Urea has become one of the most commonly used N fertilizers in the world due to its high N content, stable nature, easy application, and other characteristics (Subbarao et al., 2012). However, urea applied to the soil surface can be rapidly hydrolyzed into ammonia (NH3) or ammonium (NH4+) by soil urease, which easily causes NH3 volatilization and leads to high concentration of NH3 in soil microzone, thus harming germinating seedlings and young plants (Subbarao et al., 2013). In addition, NH4+ can be easily transformed into nitrate (NO3−) via nitrification and NO3− may be lost in harmful forms of nitrous oxide (N2O) and nitric oxide (NO) by denitrifying bacteria or leaching through the soil to contaminate groundwater (Arango et al., 2014). Overall, the losses of N fertilizers may exceed 70% of the total application amount and cause serious environmental issues (Upadhyay et al., 2011).
Therefore, to ensure continuous and optimal N supply, improve use efficiency of N fertilizers, and protect the environment, regulation strategies should be adopted based on reducing urea hydrolysis and nitrification. Adding urease inhibitors into urea or nitrification inhibitors into NH4+-form and amide N-form fertilizers is an appropriate choice (Zaman et al., 2009). A large number of studies have been conducted on urease inhibitors such as N-(n-butyl)-thiophosphoric triamide (NBPT), phenyl phosphorodiamidate (PPD), and hydroquinone (HQ), as well as nitrification inhibitors such as dicyandiamide (DCD), nitrapyrin (N-serve), and 3,4-dimethylpyrazole phosphate (DMPP), some of which have been confirmed to have excellent potential to improve use efficiency of N and reduce environmental risks of applying N fertilizers (Arora and Srivastava, 2013). However, due to their high prices, poor availability, and adverse influences on beneficial microorganisms in the soil, most of synthesized urease and nitrification inhibitors are limited to the experimental stage and are not suitable to be popularized in agricultural production practice, especially in developing countries.
Phenolic compounds isolated from certain plants influence N cycling, which results in a decrease of N losses and represents a key issue for environmental protection worldwide. Plant metabolites and plant-based biochemical metabolic inhibitors have been considered as the best alternatives to synthetic urease and nitrification inhibitors due to their minimal environmental impact and biological damage (Patra et al., 2006). Therefore, the search for inhibitors from natural sources has received much attention, and efforts have been made to identify new natural resources for N efficiency improving compounds. Previous studies have shown that a number of extracts derived from higher plants can effectively inhibit UA and NP. Many empirical studies have pointed out that some plants and their by-products can inhibit urea hydrolysis or nitrification or both.

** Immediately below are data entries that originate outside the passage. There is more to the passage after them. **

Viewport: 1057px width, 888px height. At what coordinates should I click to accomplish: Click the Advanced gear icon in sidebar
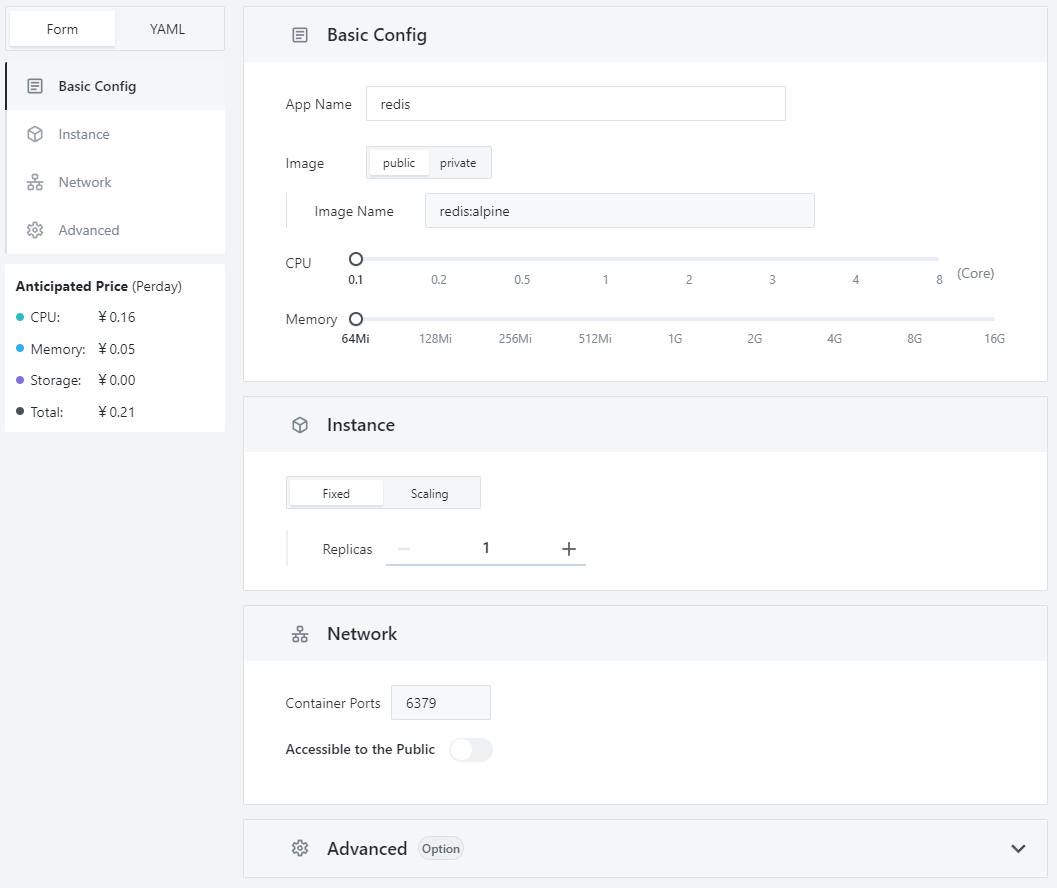coord(35,230)
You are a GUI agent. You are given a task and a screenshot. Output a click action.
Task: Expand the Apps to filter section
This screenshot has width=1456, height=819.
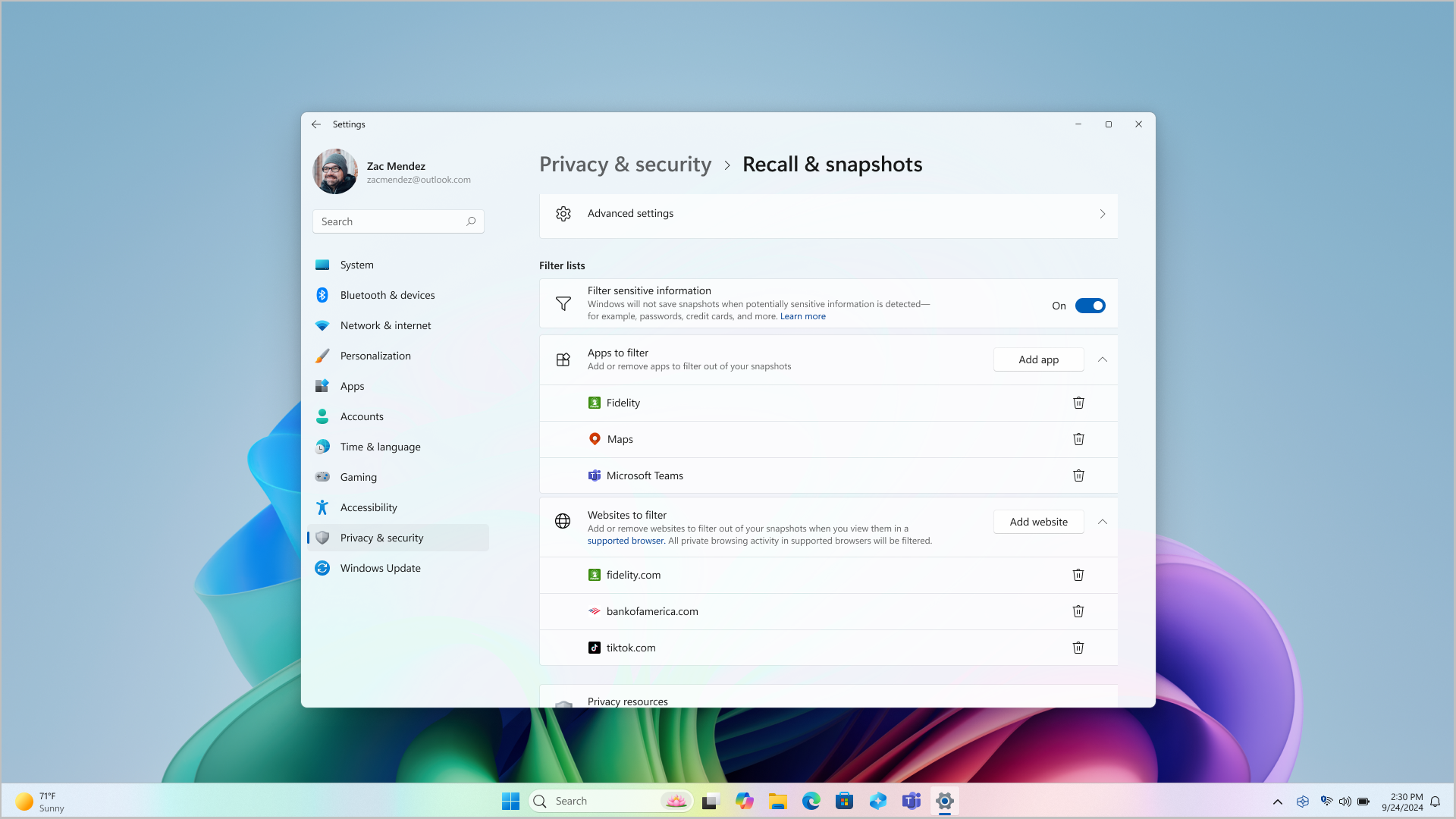(x=1102, y=359)
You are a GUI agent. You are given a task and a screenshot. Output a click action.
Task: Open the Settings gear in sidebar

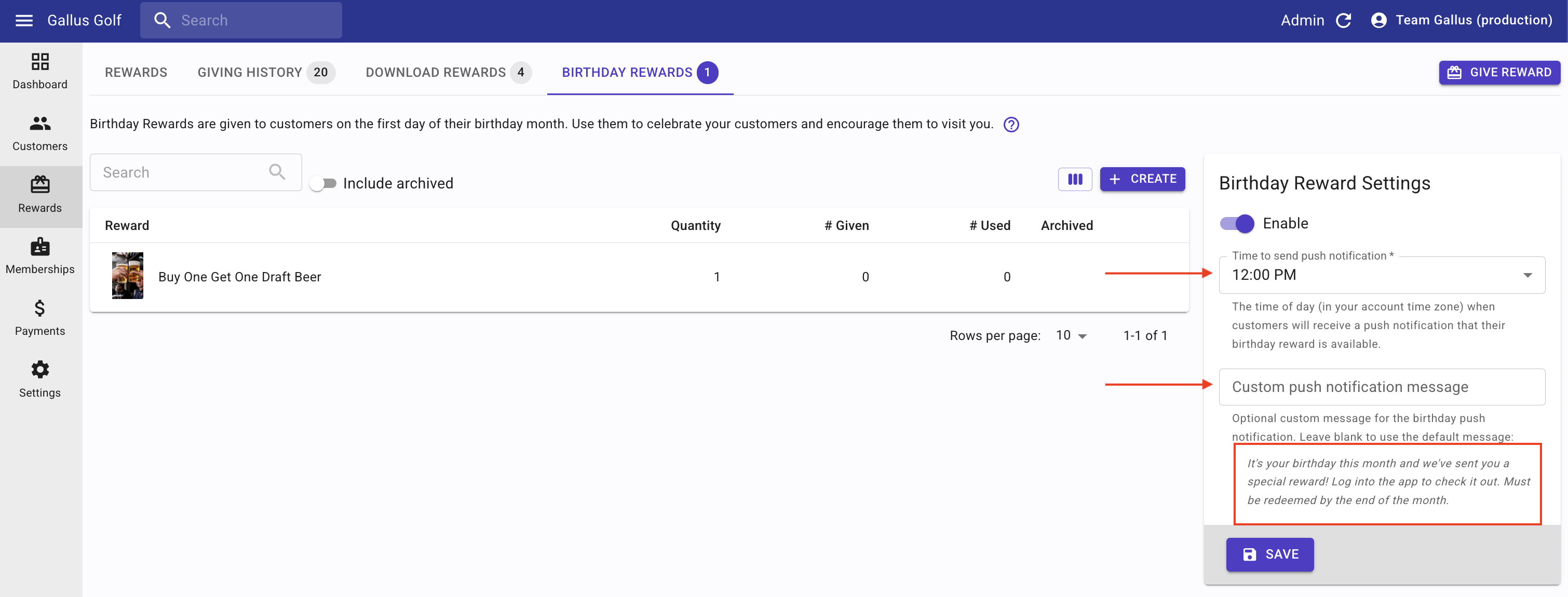[40, 379]
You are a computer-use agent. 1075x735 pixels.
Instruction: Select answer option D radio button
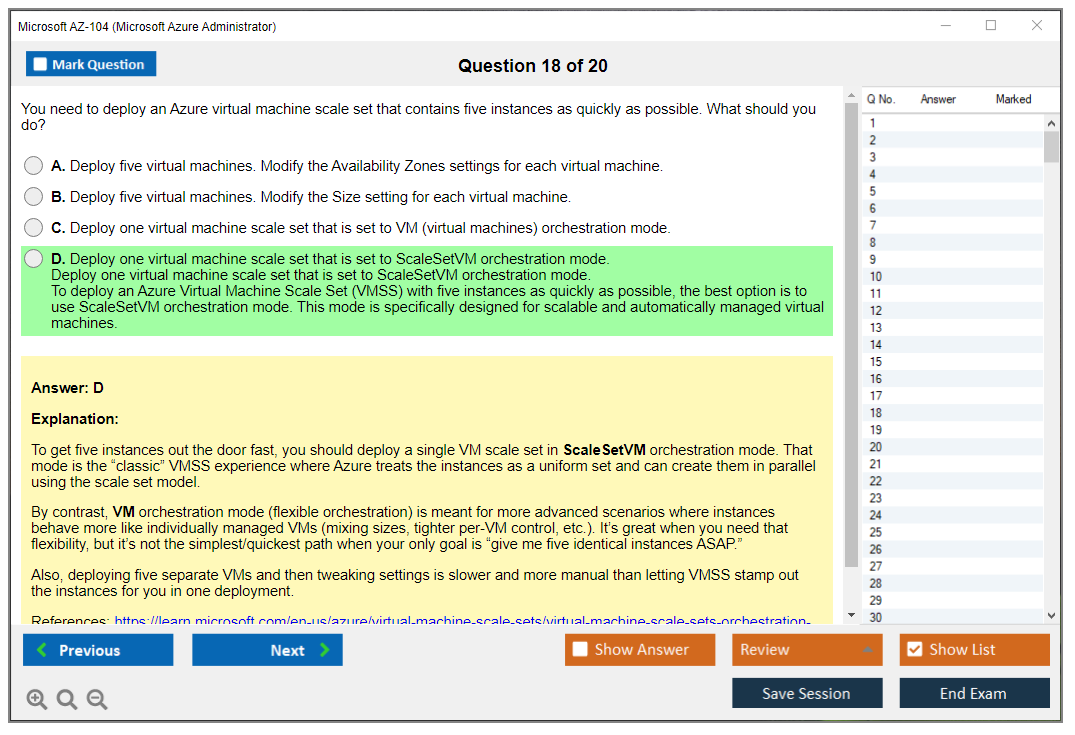[x=31, y=259]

To be specific, karanja (Pongamia glabra), neem (Azadirachta indica), and mint (Mentha spicata) are important sources of natural inhibitors (Abbasi and Manzoor, 2013; Kiran and Patra, 2003; Opoku et al., 2014).

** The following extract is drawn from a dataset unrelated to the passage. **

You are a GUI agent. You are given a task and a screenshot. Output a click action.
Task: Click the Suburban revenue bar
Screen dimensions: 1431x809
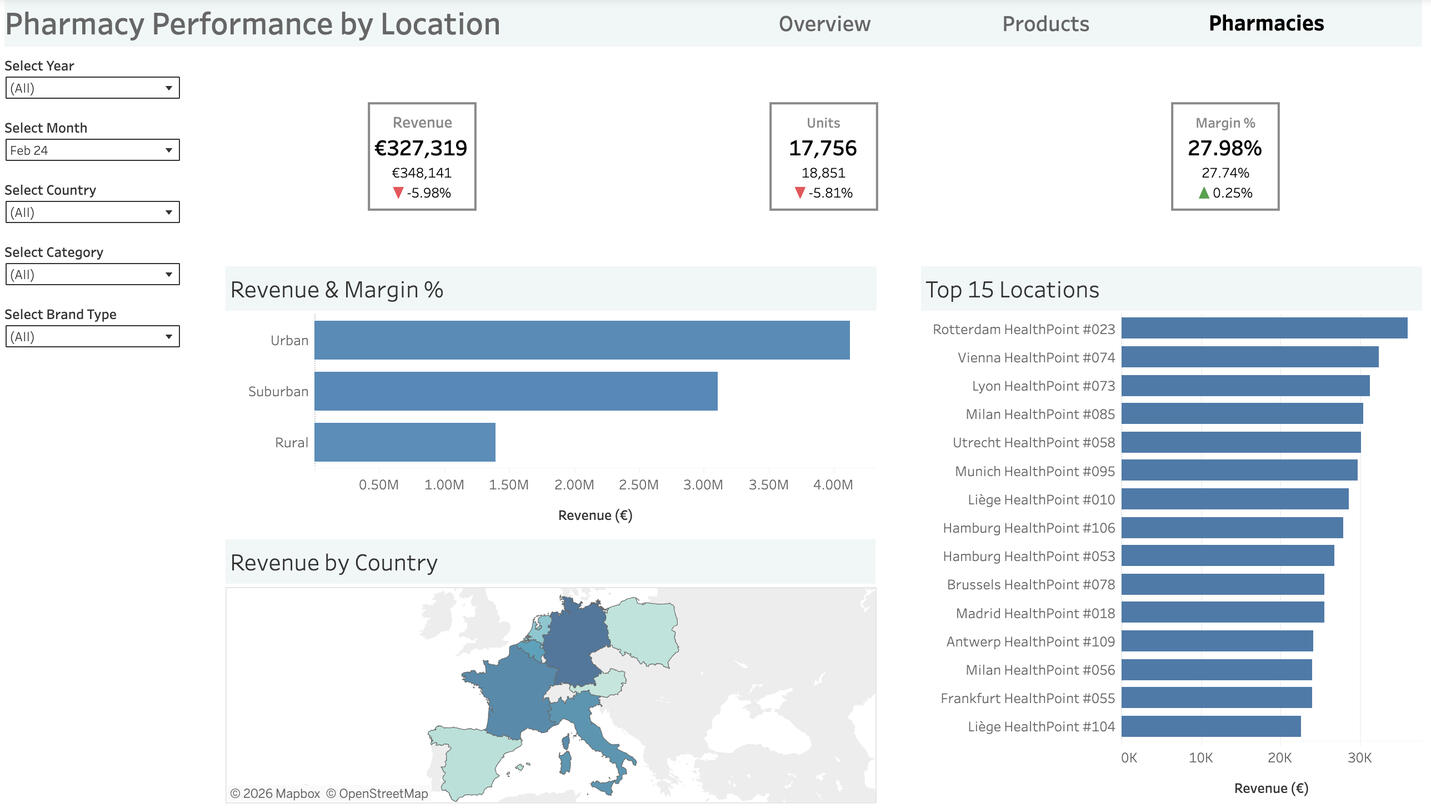tap(515, 390)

A wide variety of tropical medicinal plants that are traditionally used to cure diseases, or to maintain and improve health, have been developed and applied to disinfection, sterilization, virus inactivation, antioxidation, and cosmetics (Schmidt, 2012). The aim of this study was to evaluate the inhibitory effects of extracts obtained from a small part of medicinal plant species that grow in Hainan Island, southern China, on urea hydrolysis and nitrification in soil, to obtain some biodegradable, eco-friendly, and inexpensive natural compounds capable of increasing N-use efficiency in agricultural soils. Moreover, this study is focused on the relationship between phenols in the extracts of selected medicinal plants and their urease/nitrification inhibitory effects. The phenolic compounds constitute a large group of secondary plant metabolites that are ubiquitous among higher plants. They are natural compounds, which generally help plants for defense, and widely known antibacterial agents that inhibit the activity of bacteria and fungi (Rauha et al., 2000).